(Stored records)
• • • • • • •

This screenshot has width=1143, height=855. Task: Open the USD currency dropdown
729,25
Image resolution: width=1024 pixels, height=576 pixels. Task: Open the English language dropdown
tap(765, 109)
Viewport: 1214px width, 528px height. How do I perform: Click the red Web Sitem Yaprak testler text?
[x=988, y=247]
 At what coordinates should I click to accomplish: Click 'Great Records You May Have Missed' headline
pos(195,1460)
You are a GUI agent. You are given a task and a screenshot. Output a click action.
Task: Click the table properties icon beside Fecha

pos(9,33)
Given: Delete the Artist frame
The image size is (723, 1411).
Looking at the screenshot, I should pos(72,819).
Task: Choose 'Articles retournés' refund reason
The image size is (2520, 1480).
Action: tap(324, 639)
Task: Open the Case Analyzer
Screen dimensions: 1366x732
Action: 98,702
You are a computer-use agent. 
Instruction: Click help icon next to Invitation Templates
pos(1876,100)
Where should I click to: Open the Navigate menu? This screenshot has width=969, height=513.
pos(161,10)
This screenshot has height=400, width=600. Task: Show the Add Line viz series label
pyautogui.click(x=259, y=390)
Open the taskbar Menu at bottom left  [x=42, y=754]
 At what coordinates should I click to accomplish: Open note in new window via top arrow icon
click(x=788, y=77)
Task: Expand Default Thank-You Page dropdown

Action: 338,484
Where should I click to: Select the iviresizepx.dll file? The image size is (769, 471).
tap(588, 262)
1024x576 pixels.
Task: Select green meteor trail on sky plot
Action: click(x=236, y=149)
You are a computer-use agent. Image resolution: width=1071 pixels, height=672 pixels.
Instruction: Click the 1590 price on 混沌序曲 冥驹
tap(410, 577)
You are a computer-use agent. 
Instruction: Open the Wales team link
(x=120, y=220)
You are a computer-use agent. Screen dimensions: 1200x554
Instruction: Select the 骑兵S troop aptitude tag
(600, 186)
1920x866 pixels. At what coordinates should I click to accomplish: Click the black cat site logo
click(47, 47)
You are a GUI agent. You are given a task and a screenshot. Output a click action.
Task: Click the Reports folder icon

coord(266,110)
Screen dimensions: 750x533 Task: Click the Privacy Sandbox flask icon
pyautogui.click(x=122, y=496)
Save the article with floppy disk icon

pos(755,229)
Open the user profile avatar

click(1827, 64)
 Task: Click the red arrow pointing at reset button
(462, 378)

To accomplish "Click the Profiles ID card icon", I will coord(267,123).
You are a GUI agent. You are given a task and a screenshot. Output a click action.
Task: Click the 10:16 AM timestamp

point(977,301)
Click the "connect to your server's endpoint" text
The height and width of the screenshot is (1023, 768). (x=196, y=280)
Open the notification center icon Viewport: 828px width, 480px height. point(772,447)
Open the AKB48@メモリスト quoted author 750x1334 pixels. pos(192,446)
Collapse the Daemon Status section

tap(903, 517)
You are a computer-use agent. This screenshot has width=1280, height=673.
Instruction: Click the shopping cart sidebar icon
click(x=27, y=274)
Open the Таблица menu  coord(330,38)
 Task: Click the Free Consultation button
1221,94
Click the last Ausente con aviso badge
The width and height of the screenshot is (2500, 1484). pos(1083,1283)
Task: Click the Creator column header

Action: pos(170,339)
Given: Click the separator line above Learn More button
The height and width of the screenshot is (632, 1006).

• • • • • • •

* _Given exercise_: Copy out the records word for word, starting at the line that contains "Save the article with floppy disk icon" and ending with the line that contains "Open the Таблица".

* _Expected answer_:
Save the article with floppy disk icon

pos(755,229)
Open the user profile avatar

click(1827, 64)
 Task: Click the red arrow pointing at reset button
(462, 378)

To accomplish "Click the Profiles ID card icon", I will coord(267,123).
You are a GUI agent. You are given a task and a screenshot. Output a click action.
Task: Click the 10:16 AM timestamp

point(977,301)
Click the "connect to your server's endpoint" text
The height and width of the screenshot is (1023, 768). (x=196, y=280)
Open the notification center icon Viewport: 828px width, 480px height. point(772,447)
Open the AKB48@メモリスト quoted author 750x1334 pixels. pos(192,446)
Collapse the Daemon Status section

tap(903, 517)
You are a computer-use agent. This screenshot has width=1280, height=673.
Instruction: Click the shopping cart sidebar icon
click(x=27, y=274)
Open the Таблица menu  coord(330,38)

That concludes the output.